- DIRECTION -
Extract every line of the items below that contains the word "Expand", and copy each one as it appears.

- LISTING -
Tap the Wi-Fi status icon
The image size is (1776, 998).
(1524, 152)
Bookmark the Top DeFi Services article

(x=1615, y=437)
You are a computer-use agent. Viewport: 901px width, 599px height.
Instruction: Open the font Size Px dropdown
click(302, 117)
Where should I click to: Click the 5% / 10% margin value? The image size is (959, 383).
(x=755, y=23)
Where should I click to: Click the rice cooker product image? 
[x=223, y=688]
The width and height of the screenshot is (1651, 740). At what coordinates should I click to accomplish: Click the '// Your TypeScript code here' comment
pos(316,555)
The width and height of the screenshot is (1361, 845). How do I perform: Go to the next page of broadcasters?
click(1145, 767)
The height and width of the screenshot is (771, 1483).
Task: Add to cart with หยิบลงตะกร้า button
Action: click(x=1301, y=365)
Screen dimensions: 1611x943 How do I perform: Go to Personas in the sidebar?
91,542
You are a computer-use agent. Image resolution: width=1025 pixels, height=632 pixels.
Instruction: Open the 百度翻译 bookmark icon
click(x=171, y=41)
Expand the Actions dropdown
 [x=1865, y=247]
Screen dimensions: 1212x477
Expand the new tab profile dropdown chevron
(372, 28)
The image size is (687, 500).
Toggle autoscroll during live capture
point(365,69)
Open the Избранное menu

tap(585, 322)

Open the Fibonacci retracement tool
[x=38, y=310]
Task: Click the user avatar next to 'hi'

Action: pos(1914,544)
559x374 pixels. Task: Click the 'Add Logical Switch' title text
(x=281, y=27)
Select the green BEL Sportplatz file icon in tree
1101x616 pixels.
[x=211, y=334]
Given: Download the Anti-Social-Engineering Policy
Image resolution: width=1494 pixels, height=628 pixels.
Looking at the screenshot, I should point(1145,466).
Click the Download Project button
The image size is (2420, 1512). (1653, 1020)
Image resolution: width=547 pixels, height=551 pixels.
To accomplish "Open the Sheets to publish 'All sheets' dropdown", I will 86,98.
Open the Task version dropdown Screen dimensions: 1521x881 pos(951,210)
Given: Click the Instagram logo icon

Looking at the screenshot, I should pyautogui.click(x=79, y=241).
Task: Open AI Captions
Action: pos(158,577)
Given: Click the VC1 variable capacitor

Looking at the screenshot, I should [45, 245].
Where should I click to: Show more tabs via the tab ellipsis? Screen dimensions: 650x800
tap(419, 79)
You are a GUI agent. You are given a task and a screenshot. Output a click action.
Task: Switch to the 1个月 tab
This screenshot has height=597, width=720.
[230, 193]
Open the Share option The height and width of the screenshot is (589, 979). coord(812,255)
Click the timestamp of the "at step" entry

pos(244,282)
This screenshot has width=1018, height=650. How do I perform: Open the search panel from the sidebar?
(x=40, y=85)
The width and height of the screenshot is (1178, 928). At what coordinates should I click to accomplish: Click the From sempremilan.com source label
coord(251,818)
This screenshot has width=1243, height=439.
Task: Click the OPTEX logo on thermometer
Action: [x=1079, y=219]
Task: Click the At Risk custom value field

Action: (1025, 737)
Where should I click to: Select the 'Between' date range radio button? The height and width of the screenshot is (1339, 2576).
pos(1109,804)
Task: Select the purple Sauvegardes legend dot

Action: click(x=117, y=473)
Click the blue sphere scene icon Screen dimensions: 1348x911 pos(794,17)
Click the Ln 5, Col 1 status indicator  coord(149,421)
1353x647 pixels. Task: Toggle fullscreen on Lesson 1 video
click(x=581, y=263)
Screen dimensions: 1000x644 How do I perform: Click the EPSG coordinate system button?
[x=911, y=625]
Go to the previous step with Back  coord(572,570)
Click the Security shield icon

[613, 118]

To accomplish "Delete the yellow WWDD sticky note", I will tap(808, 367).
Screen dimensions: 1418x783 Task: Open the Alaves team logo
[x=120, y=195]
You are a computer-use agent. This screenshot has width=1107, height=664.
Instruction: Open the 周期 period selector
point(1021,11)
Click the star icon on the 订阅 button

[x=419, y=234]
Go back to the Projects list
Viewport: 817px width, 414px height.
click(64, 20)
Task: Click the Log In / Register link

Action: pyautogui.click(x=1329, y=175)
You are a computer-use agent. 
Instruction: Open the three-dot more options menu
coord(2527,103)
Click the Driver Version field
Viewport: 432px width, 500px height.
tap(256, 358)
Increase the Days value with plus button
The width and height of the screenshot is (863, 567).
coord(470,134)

- REPLY -
Expand the Actions dropdown
Expand the new tab profile dropdown chevron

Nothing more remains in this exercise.